For 12 years, Kathleen Finch was a producer at CBS News, the kind who kept a packed suitcase in her office and had her share of horror stories, like nearly being attacked during the riots after the Rodney King verdict. "It was nothing for me to rent a Learjet on my credit card," she says. So it was not surprising that her flair for drama caught the eye of Eric Ober when he was president of the network's news operation. But then Ober left CBS for the Food Network, and it was quite a shocker when he called Finch in the spring of 1999 to lure her there. Insists the mother of three: "I'm not a foodie."
Ober wanted to move the channel away from the "dump and stir" studio-chef programs. The Food Network has plenty of those, including such personality-rich star chefs as Emeril Lagasse and Bobby Flay. And though Finch didn't know food, she did know how to make great television. So she took Ming Tsai, already a star of his own studio cooking show, and created Ming's Quest, sending the handsome, athletic Tsai on rollicking adventures--a sort of extreme-cooking show. On a journey to the Everglades, he fried a gator on a set rigged together in the swamp. He did that, of course, only after hunting alligator eggs and roping a 9-ft.-long monster.

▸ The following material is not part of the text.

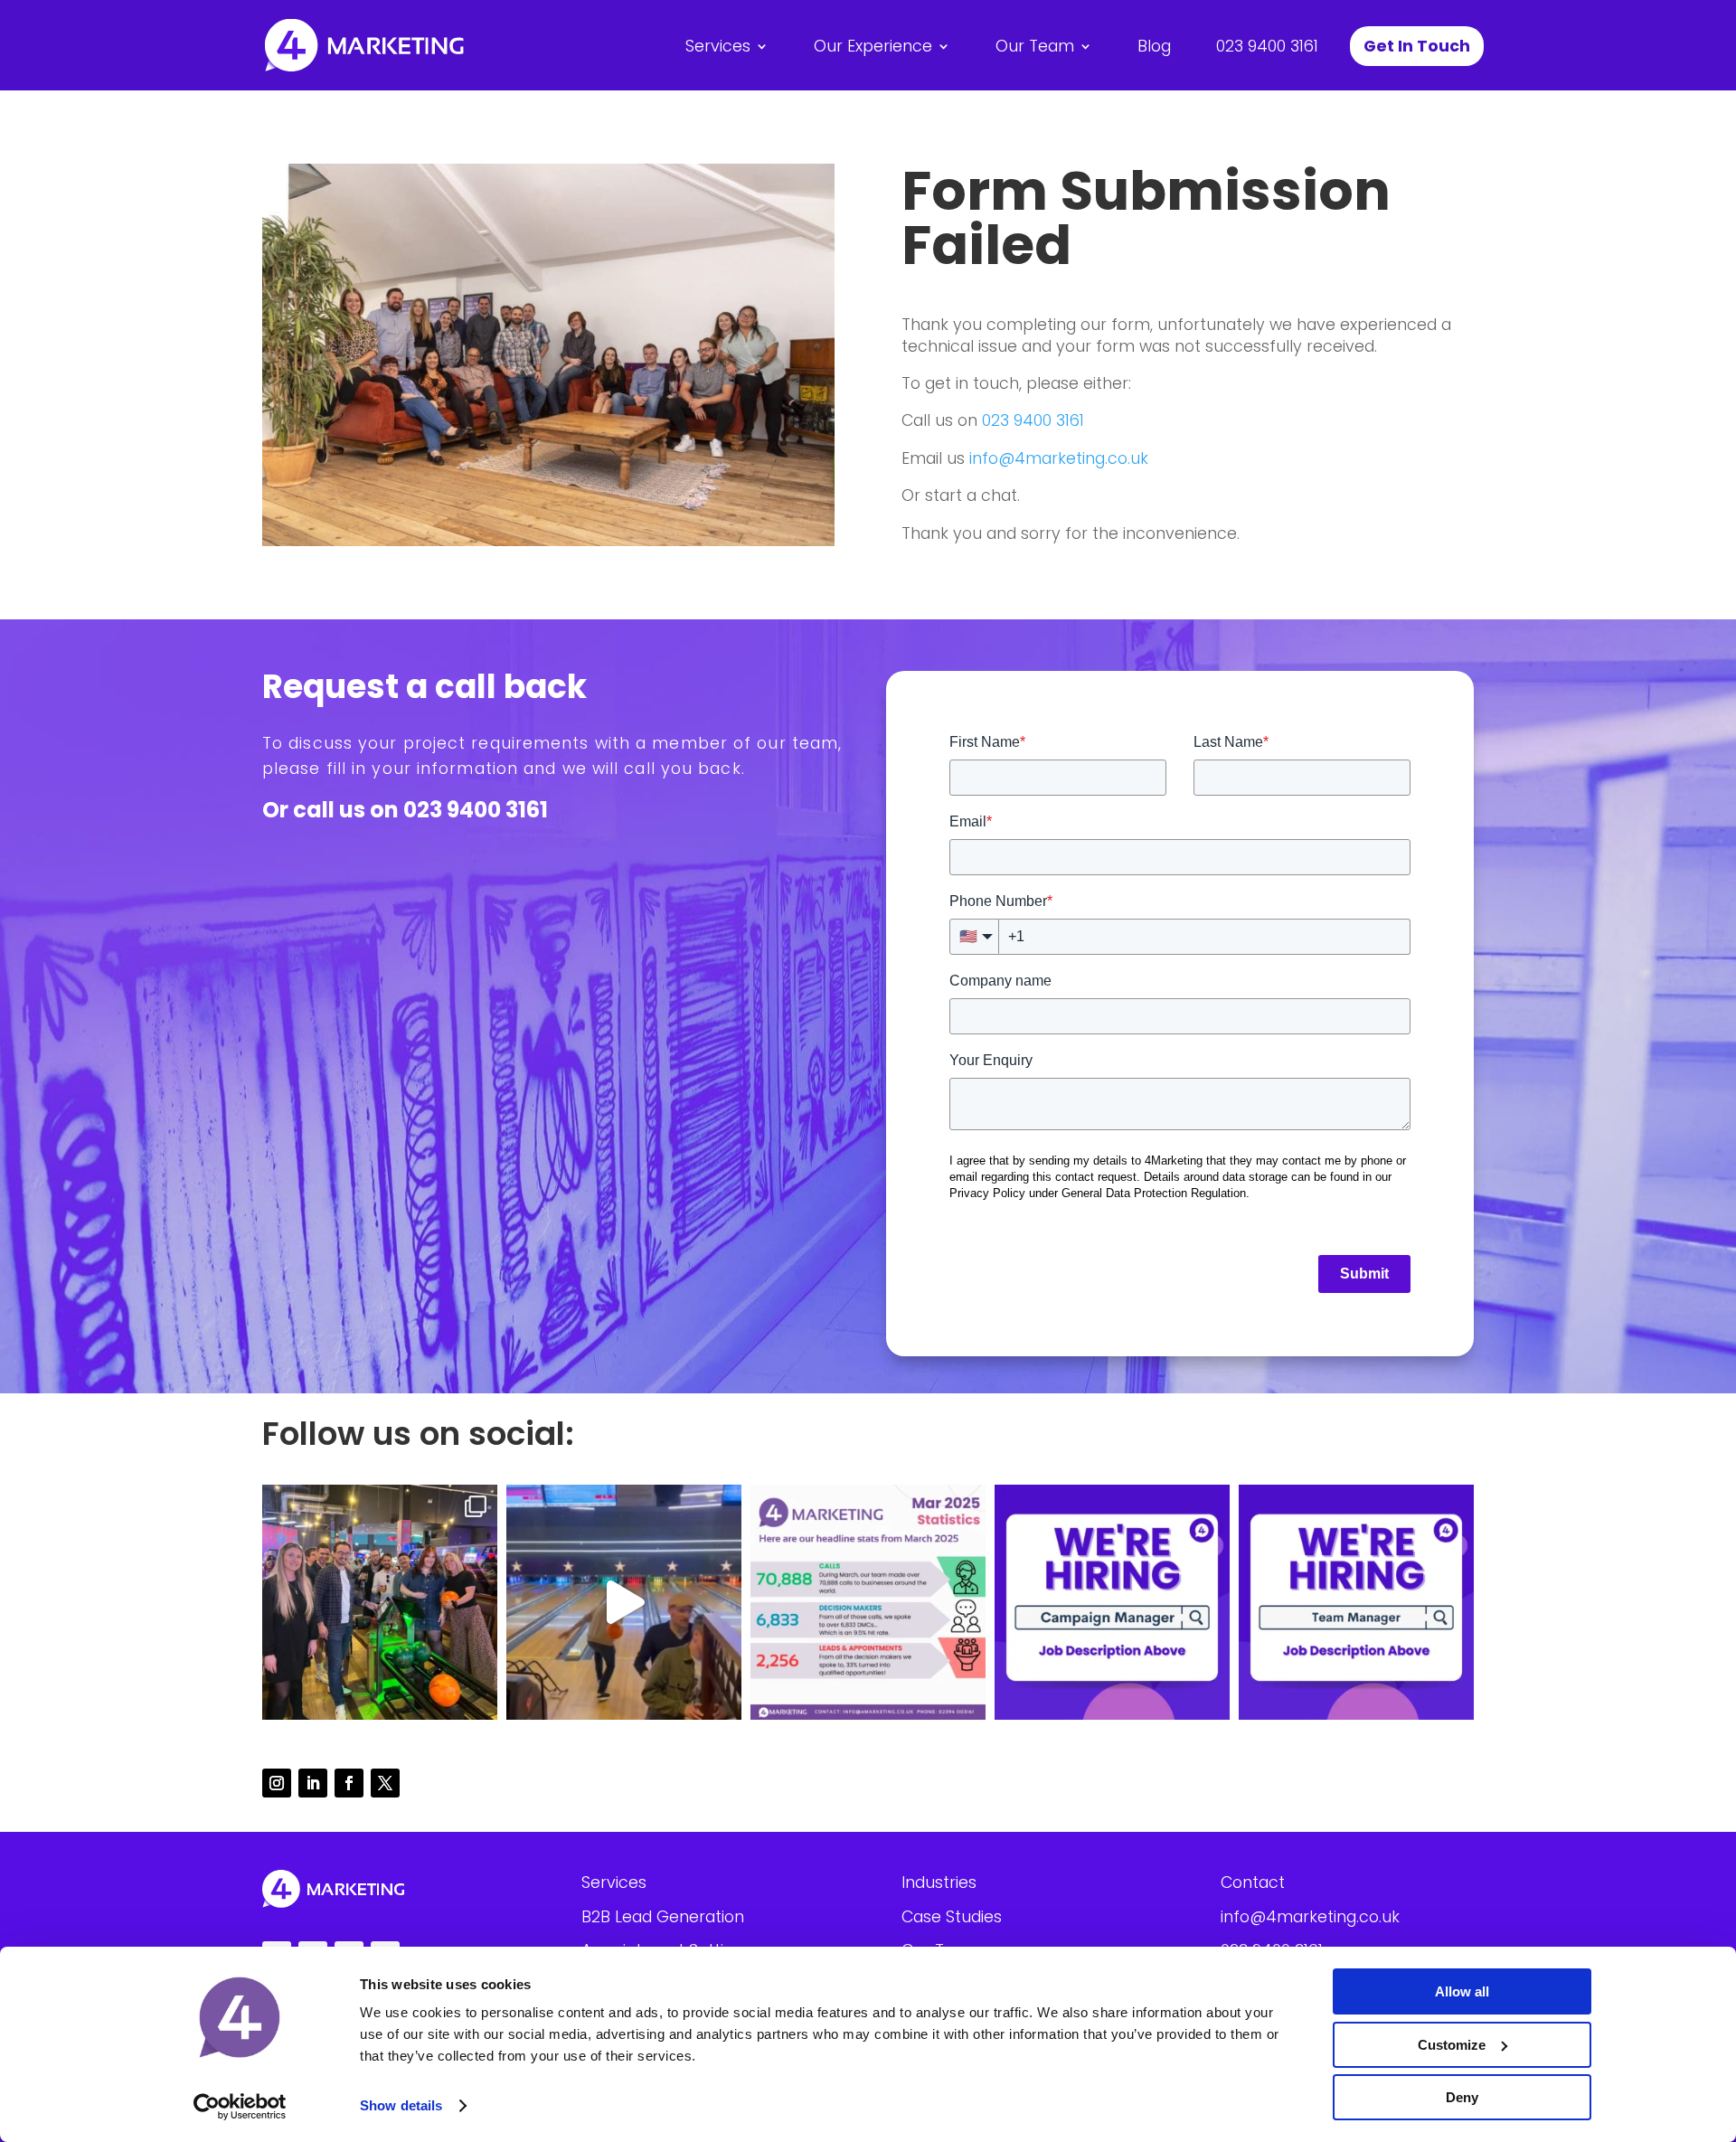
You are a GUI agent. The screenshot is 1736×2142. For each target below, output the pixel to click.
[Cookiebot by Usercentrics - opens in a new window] (240, 2106)
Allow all (1462, 1991)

"You don't have to be a foodie to love this," explains Finch. "Food is a connective tissue. It's memories and experiences, going places and doing things. It's not just going into the kitchen and doing a recipe." Finch's nongourmet sensibilities helped her tap the fact that food is adored not only when it captivates but also when it comforts. So rather than another take on truffles and pate, Finch created Unwrapped, a series focused on the fun stuff--like candy, French fries, Champagne--so beloved by most people. Her Best of...has quirky categories--the best places for homemade desserts, the best pickles, the best places to take the kids. Does she miss "hard news"? "People who in all those years were never knocked out by what I did now come up to me at cocktail parties," Finch says, laughing. "They want to know, 'Can I get a ticket to Emeril? What is Bobby Flay like?'" Not bad for a nonfoodie who says her favorite foods are still broccoli and macaroni and cheese.